Usually this blog is an account of my days. Today it is a review of Iain and Marc’s gig.
Iain Thomson and Marc Duff teamed up a few years back, and it feels as though they are the sort of friends who have half conversations because the other half is unspoken.
Iain had approached me a while back about any local venues, and the local village hall was chosen. I met him and his other half a couple of weeks back, and had distributed the posters he left from Balloch to Crianlarich! Sadly this did not result in a good audience, and financially the gig was not a success.
Musically it was a different story.
Last time I saw them was a few years back, and Marc had been having trouble with his uilleann pipes as they are very sensitive to temperature and humidity. Tonight he had no such issues. He also had with him a range of whistles, and also a bouzouki-guitar, an eight stringed and guitar shaped instrument, tunes as per a mandolin but with the top strings tuned down to D. His trusty bodhran was there was well, of course.
Iain used two different guitars, and I totally forgot to ask him about the tuning (I am sure he is very grateful I forgot to be honest, I bet musicians get sick of that sort of question!), and also an electric piano.
Both guys are without doubt very skilful and adept instrumentalists, but it is as a duo that they really come into their own.

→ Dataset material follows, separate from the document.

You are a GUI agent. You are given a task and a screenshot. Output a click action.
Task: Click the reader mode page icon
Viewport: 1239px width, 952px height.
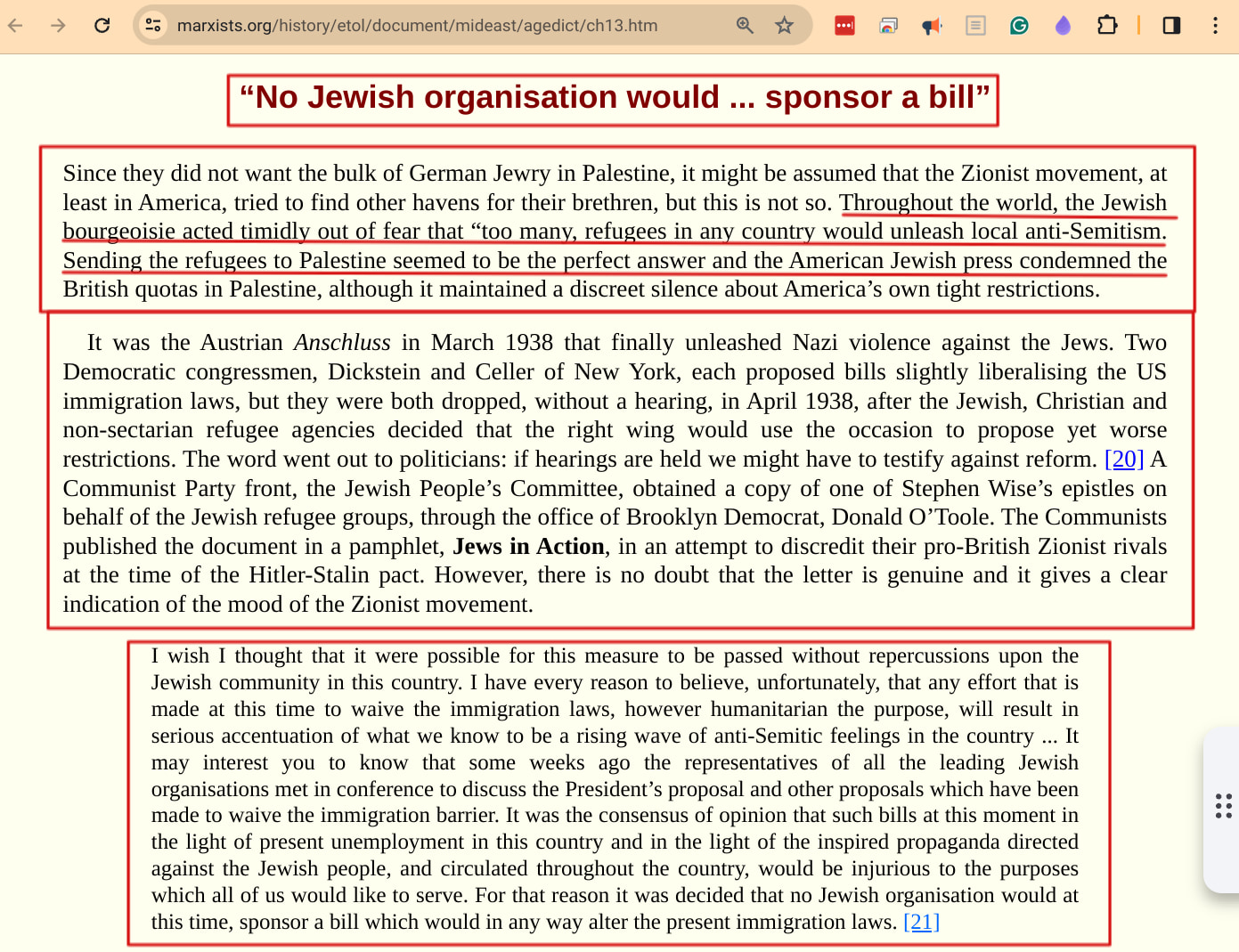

Iain’s songwriting is vibrant, a living experience that captures real lives and real people. Not for Iain is the saccharine love story of so many contemporary folk singer/songwriters, but instead his songs ranged from one about fencing (wire and posts, not Zorro!), through ladies of the night, sheep shearing and ended with a personal and very intense evocation of realising where one ought to be. Marc’s playing complements Iain perfectly, he both underlines the highlights and provides a context and a texture to the overall pictures. In turn Iain also proves himself a responsive and generous accompanist, his piano or guitar being a perfect foil (no, I’m not back to fencing here!) for Marc’s whistle and pipes.
Iain and Marc have just released an album – No Borders (available from here – go on, you KNOW you want to – http://www.iainthomsonband.co.uk/new-cd-2018/ ), and as the promotional video he has posted on Facebook explains, it is a very personal and heartfelt experience in many ways.
Iain has been on the pointy end of the wonderful Argyll and Bute Council (I live in Argyll . . . ) and has finally concluded that he has to move on from his beloved Mull and is now emigrating to Sweden. Fate is Knocking at my Door is about this, and is a truly thought-provoking song that pairs perfectly with his earlier song (that he revisits on this album) The Long Road Home.
I am so glad that he played here, I am so sad that more people did not enjoy this fantastic evening, and I wish him all the best in his new life – and I hope that Marc continues to be able to get out of Falkirk!!